Here’s what caught my attention:
Super fast deployments (especially for larger images)
Cluster-wide image caching
Reduces external registry hits
Works transparently with existing workflows
Why Spegel Isn't Available in OpenShift
Now here’s the twist.
I got super excited, then realized... Spegel doesn't work on OpenShift. And here's why:
It’s all about container runtimes: containerd
vs CRI-O
Spegel depends on
containerd
to manage the local image cache and registry mirroring.OpenShift uses
CRI-O
as its default container runtime - chosen for its Kubernetes focus, tight SELinux integration, and security posture.
While containerd
is a CNCF project with rich features for pluggable registries, CRI-O
is much more minimal and doesn't expose the same image-layer APIs that Spegel hooks into.
So, unless OpenShift shifts to containerd
(which is unlikely), tools like Spegel just aren't compatible out-of-the-box.
OpenShift's More Traditional Approach
OpenShift’s image caching is still pretty robust, just… different.

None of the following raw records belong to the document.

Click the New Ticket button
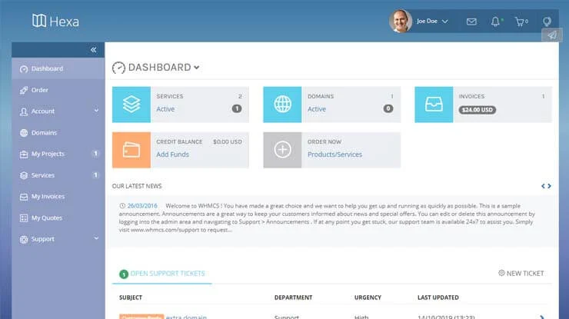 pos(521,274)
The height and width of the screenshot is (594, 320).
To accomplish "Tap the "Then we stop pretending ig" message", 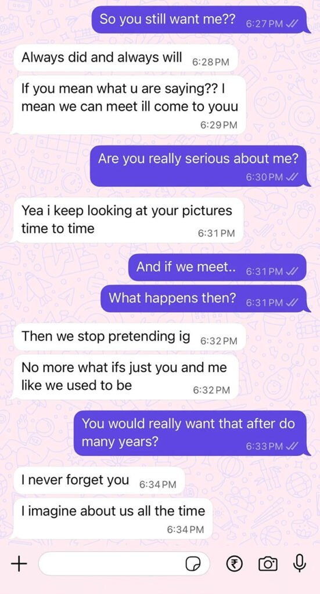I will 129,337.
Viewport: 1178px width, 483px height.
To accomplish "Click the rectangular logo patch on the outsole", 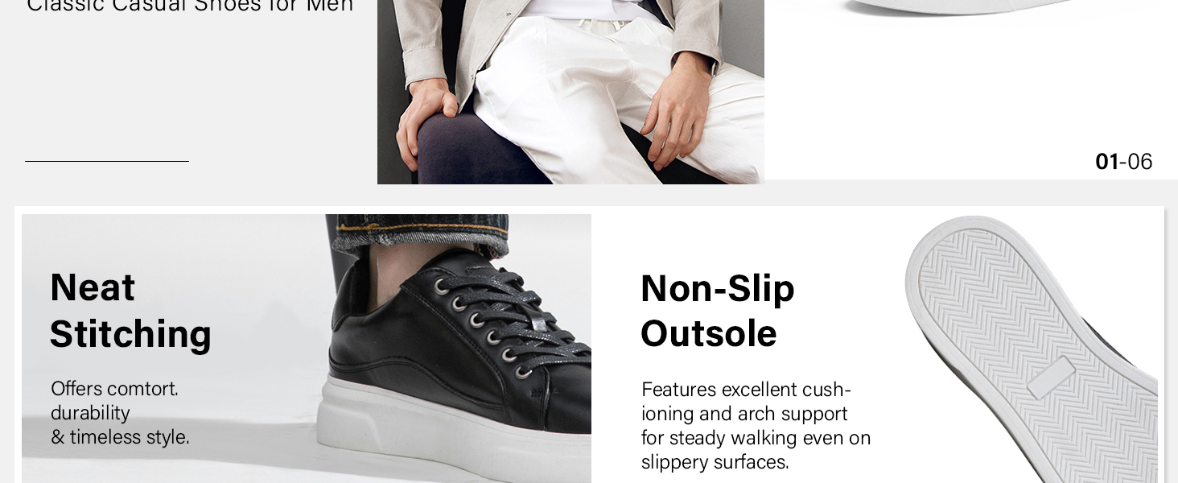I will [1051, 378].
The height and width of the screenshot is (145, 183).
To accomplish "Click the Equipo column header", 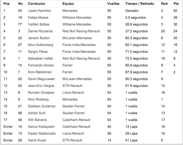I will tap(68, 4).
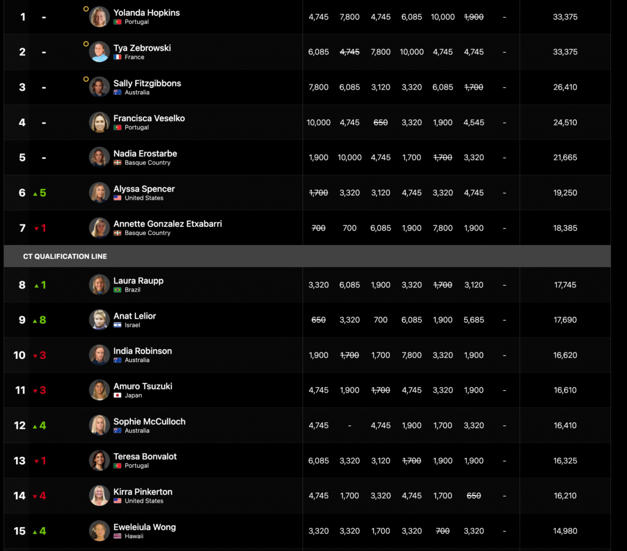Click Brazil flag under Laura Raupp
This screenshot has height=551, width=627.
(x=117, y=290)
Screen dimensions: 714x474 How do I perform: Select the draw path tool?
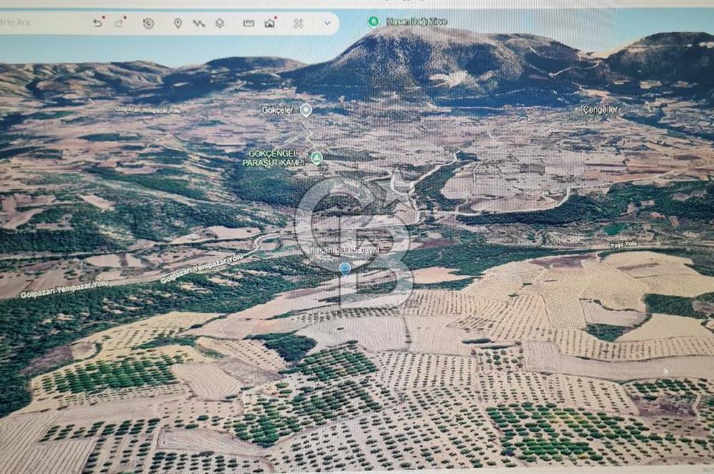(198, 23)
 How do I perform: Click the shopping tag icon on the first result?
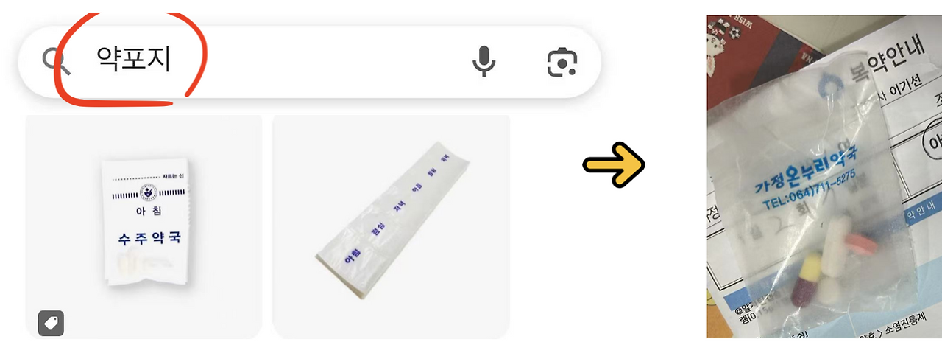51,323
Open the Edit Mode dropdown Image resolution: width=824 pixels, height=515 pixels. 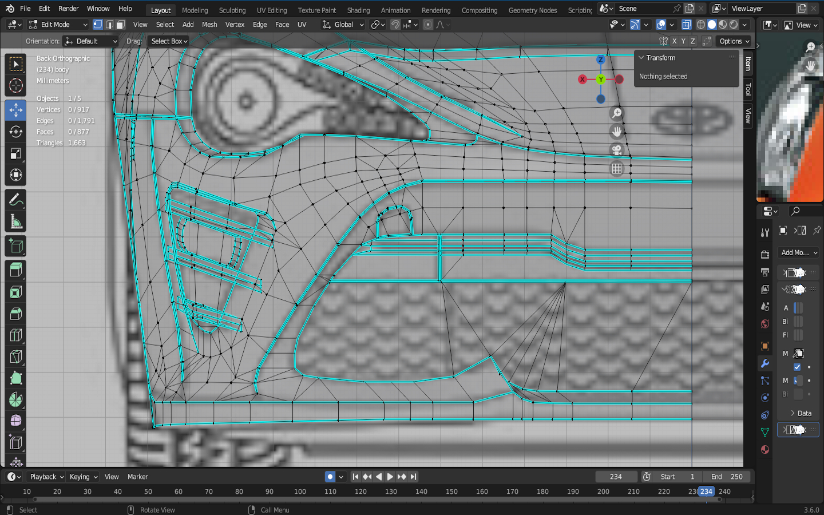click(x=57, y=25)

It leans on:
Image streams: OpenShift’s own abstraction for managing image tags and versions OpenShift Docs: Image Streams
Immutable tags: You should really stop reusing the same tag for different images 😅
Explicit pull policies: You can override the default caching by doing this:
spec:
containers:
- name: myapp
image: myregistry.com/myapp:v1.0.0
imagePullPolicy: Always
Or better, just use unique tags for every build:
podman build -t myapp:${GIT_COMMIT} .
podman push myapp:${GIT_COMMIT}
Spegel’s Peer-to-Peer Vibes
If you're running vanilla Kubernetes or something like K3s with containerd
, Spegel is amazing. It gives you:
Instant image access across the cluster
Automatic optimization
Registry-free local pulls
Zero-cost bandwidth reuse
No more waiting for a 1GB image to pull for the 20th time from Docker Hub.
Final Thoughts: Two Philosophies, Two Worlds
This whole deep dive showed me how OpenShift and Spegel represent two very different takes on the same problem:
OpenShift: The “Stable, Predictable” Way
Relies on tags being immutable
Optimized for enterprise-grade stability
Makes developers responsible for versioning and caching logic
Spegel: The “Fast and Distributed” Way
Cluster becomes its own mini-registry
Smart and automatic caching via P2P
Geared for speed, resilience, and cost reduction
TL;DR: What You Can Do on OpenShift
Don’t reuse tags - Use something like a Git SHA or timestamp
Set
imagePullPolicy: Always
when you really need to force an updateLeverage ImageStreams if you’re doing tag promotion workflows
Understand your runtime - tools like Spegel won’t work with CRI-O
Would I Use Spegel?
Absolutely, if I were running containerd-based clusters. It’s clever, fast, and fits well in test/staging or self-hosted production.
But for OpenShift? It’s not the right tool. And that’s fine. OpenShift gives me a more secure, enterprise-grade runtime and tools like ImageStreams that, once you get used to them, work pretty well.
Sometimes the trade-offs are worth it.